Question

Integral of 1/x^3sqrt(x^2-16)

Answer 1

I dont know where to start. Does this use trigonometric substitution?

Answer 2

\[\int\limits \frac{ 1 }{ x ^{3}\sqrt{x ^{2}-16} }dx\]

Answer 3

i was curious how well a decomp would work

Answer 4

what trug sub did you have in mind?

Answer 5

Whats throwing me off is the x^3 out in front of the radical.

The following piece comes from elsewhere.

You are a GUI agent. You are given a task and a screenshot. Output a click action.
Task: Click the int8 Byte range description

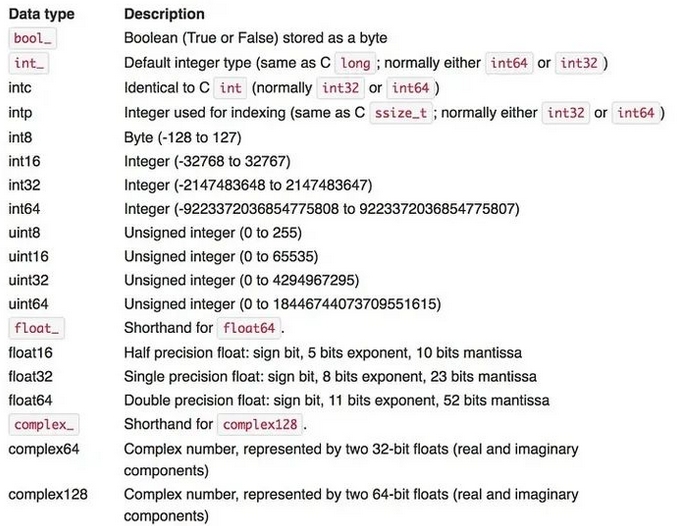[183, 138]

Ive never seen a trigonometric substitution problem that has that so I dont know how to handle it.

Answer 6

well, it does come from an inverse trig construction

Answer 7

You could do x = 4sec(theta).

Answer 8

sounds plausible

Answer 9

\[\int\limits \frac{ 1 }{ x ^{3}\sqrt{x ^{2}-16} }dx\]
\[\int\limits \frac{ 1 }{ 4^2sec^{3}(t)\sqrt{16sec^2(t)-16} }dx\]
\[dx=4sec(t)tan(t)~dt\]
\[\int\limits \frac{ 4sec(t)tan(t)~dt }{ 4^2sec^{3}(t)\sqrt{16sec^2(t)-16} }\]
\[\int\limits \frac{ 4sec(t)tan(t)~dt }{4^2 sec^{3}(t)~4tan^2(t) }\]
\[\int\limits \frac{ dt }{4^2 sec^{2}(t)~tan(t) }\]
\[\frac1{16}\int\limits cos^3(t)csc(t)dt \]
hmmm

Answer 10

4^3, but yeah, that may not be the most oportune trig sub

Answer 11

\[u = \sqrt{x^2-16}~:~\frac{du}{x} =\frac{dx}{\sqrt{x^2-16}} \]
\[\frac{du}{x^4u}\]
\[u^2 - 16 = x^2~:~x^4=u^4-32u^2+16^2\]
am i missing something in the process, i cant seem to get the (u^2-16)

Answer 12

+16 on the left, and +32 on the right but still

Answer 13

unless i messed up losers thought, i cant think of a simple way to address it

Answer 14

how did you get 4tan^2 from the radical?